Den Anfang machten am Heimspiel-Wochenende die von Silke Prante und ihrer Tochter Lisa gecoachten B-Juniorinnen. Gegen den TSV Burgdorf aus der Region Hannover stand am Ende ein ungefährdetes 32:16 (17:8) auf der Anzeigetafel. „Es macht Riesenspaß, mit der Mannschaft zu arbeiten – und wir wissen, dass wir noch eine Schippe drauflegen können“, verteilte Silke Prante ein Lob an ihre Spielerinnen, die einige Ausfälle im Kader hervorragend zu kompensieren wussten.
Besonders freute die Trainerinnen die Rückkehr von Marie Steffen, die nach überstandener Rückenverletzung schnell zu alter Form zurückfand. Ihr nächstes Spiel bestreiten die B-Juniorinnen in zwei Wochen bei der HSG Badenstedt. „Auch dort wollen die Mädchen wieder Vollgas geben“, versicherte Silke Prante.
Noch deutlicher fiel der erste Sieg der A-Jugend tags darauf in ihrer Oberliga-Hauptrunde aus. Die Auswahl von Trainer Torsten Feickert ließ den Gästen von der TSG Burg Gretesch beim 40:16 (17:4) nicht den Hauch einer Chance. Allein Lisa Genz erzielte acht Tore und war damit erfolgreichste Werferin der Partie.
„Das war sehr deutlich, ich hatte den Gegner stärker eingeschätzt“, überlegte Feickert und erklärte: „Das Ergebnis ist aber auch nicht so wichtig.“ Das Ziel sei aber, am Saisonende „mindestens“ den vierten Platz zu erreichen, um damit die Qualifikation für die nächste Bundesliga-Saison sicher zu haben.
Dennoch habe das Spiel die „Lust auf mehr“ bei ihm und seiner Mannschaft entfacht, sagte Coach Feickert. Als nächstes gastiert der jetzt zweitplatzierte VfL an diesem Sonntag um 15 Uhr beim direkten Verfolger Werder Bremen. „Mal sehen, was da zu holen ist“, sagte der Trainer, dessen Hauptaugenmerk aber erst einmal auf der am Samstag (16.30 Uhr, Sporthalle Rebenstraße) anstehenden Heimpartie in der Jugendhandball-Bundesliga liegt.
Dann empfängt das Team im zweiten von drei Spielen in der Zwischenrunden-Gruppe B den ebenfalls mit einem Sieg gestarteten Primus VfL Bad Schwartau.

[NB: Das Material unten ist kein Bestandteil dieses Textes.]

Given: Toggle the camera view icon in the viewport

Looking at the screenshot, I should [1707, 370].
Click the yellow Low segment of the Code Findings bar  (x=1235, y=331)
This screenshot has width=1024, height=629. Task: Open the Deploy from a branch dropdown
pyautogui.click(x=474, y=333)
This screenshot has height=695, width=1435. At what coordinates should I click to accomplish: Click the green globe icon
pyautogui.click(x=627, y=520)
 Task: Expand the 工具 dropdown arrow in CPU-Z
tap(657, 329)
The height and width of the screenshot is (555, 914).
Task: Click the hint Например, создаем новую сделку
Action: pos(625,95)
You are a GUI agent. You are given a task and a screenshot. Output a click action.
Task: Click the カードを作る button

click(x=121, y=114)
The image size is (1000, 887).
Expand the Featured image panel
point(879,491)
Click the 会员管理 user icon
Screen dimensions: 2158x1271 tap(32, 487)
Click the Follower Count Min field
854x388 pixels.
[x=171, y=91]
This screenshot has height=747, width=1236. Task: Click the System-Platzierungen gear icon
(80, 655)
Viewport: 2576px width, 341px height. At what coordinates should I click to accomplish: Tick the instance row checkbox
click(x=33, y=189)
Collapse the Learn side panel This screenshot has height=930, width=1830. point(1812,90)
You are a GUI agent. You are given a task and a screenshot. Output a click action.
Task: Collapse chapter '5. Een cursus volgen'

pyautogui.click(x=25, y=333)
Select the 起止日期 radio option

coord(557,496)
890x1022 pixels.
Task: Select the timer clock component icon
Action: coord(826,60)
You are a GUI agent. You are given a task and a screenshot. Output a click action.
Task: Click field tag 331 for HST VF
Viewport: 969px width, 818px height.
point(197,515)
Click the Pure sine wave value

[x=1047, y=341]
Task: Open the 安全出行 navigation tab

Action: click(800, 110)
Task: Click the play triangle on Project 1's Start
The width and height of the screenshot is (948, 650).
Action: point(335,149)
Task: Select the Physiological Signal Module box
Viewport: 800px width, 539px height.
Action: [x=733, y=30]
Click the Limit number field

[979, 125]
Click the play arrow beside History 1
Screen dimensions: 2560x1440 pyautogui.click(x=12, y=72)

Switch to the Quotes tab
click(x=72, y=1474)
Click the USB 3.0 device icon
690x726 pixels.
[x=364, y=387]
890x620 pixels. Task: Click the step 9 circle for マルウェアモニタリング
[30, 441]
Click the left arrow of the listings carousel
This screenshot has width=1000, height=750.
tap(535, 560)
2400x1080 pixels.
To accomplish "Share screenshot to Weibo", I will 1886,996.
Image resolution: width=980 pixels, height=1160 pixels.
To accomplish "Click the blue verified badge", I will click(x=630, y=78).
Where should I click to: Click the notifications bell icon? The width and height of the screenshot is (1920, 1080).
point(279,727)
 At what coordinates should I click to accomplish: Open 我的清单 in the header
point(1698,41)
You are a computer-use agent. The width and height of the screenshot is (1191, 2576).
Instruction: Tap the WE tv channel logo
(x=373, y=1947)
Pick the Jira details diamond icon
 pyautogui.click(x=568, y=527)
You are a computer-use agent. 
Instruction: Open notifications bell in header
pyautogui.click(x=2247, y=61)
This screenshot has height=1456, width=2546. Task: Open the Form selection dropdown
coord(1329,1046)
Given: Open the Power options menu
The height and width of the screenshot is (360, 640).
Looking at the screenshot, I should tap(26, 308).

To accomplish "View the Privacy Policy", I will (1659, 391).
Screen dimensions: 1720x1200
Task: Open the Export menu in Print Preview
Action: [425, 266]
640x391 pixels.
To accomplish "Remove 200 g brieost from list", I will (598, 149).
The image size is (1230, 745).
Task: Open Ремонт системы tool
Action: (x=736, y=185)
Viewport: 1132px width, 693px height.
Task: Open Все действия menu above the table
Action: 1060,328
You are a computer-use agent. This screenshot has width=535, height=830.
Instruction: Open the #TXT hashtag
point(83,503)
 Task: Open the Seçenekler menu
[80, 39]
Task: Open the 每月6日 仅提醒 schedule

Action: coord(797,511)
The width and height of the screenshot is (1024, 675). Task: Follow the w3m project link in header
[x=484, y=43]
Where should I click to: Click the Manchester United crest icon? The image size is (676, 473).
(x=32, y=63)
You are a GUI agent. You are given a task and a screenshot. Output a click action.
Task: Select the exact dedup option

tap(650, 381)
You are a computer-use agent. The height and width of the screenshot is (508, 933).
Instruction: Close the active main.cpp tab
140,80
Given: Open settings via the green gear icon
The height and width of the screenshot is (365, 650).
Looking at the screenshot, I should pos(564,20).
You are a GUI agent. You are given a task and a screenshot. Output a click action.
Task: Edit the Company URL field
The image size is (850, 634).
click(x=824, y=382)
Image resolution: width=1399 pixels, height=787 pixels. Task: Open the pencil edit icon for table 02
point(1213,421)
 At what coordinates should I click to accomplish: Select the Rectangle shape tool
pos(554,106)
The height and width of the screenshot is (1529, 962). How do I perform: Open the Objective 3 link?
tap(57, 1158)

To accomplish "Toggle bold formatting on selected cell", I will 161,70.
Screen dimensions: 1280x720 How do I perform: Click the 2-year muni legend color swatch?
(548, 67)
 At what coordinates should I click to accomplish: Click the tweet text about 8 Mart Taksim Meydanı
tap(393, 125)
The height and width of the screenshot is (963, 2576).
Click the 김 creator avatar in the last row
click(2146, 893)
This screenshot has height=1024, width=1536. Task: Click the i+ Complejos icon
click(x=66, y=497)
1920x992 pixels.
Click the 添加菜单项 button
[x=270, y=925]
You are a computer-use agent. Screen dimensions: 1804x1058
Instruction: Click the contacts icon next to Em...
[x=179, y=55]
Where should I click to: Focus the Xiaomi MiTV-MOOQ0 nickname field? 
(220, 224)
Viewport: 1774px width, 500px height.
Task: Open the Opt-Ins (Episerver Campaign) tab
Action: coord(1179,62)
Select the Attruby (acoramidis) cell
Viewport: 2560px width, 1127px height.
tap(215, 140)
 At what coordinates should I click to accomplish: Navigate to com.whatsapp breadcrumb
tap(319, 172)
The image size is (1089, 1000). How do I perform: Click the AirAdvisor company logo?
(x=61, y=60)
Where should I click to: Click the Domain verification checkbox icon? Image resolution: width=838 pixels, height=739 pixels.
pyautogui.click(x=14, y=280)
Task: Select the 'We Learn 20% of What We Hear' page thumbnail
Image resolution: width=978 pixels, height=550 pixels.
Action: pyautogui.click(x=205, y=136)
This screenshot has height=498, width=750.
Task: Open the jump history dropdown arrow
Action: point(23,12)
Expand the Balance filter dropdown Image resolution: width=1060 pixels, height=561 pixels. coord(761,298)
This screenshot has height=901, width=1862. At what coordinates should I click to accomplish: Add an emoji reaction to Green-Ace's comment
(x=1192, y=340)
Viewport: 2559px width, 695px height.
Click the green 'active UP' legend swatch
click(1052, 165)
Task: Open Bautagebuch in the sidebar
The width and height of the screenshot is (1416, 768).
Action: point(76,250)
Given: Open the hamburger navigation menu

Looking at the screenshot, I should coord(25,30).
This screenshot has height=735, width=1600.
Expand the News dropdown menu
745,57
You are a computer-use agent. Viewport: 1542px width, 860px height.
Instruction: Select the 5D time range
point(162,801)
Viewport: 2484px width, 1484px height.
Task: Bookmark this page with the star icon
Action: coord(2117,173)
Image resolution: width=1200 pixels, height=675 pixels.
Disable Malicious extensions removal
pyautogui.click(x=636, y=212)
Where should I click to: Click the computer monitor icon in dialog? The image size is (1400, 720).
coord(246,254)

Dieser bezwang vor Weihnachten GW Schwerin 31:20. Die Oldenburgerinnen gewannen beim TSV Ismaning 28:21 und wollen nun den nächsten Schritt in Richtung Viertelfinale machen. Die jeweils zwei besten Teams der vier Gruppen erreichen die nächste Runde.
Ebenfalls am vergangenen Sonntag waren die C-Juniorinnen des VfL im Einsatz. Mit einem 29:19 (16:10) gegen den SC Ihrhove stockten sie ihr Konto auf 8:2 Punkte auf und blieben damit Spitzenreiter TV Cloppenburg (8:0) dicht auf den Fersen.
Dennoch war Trainerin Christine Helms nicht vollends mit der gezeigten Leistung zufrieden. „Man sieht einerseits sehr gute Aktionen – in einigen Bereichen haben wir einen großen Schritt gemacht. Andererseits erkennt man auch Defizite – daran müssen wir arbeiten“, forderte Helms noch eine Steigerung und mehr Konzentration von ihrem Team.
„Die zwei Punkte waren aber wichtig, um Platz zwei zu festigen“, meinte die Trainerin. Ihre Mannschaft hat nun drei Wochen spielfrei. Das eigentlich für diesen Samstag geplante Spitzenduell mit Primus Cloppenburg wurde verschoben. Ein neues Datum wurde noch nicht festgelegt.
Das nächste Spiel der C-Jugend bei der HG Jever/Schortens steht erst für den 18. Februar auf dem Plan. Die Zeit werden die VfL-Talente aber nutzen, um an ihrer Form zu arbeiten. „Wir haben weiterhin volles Programm und sind gut im Training“, sagte Helms.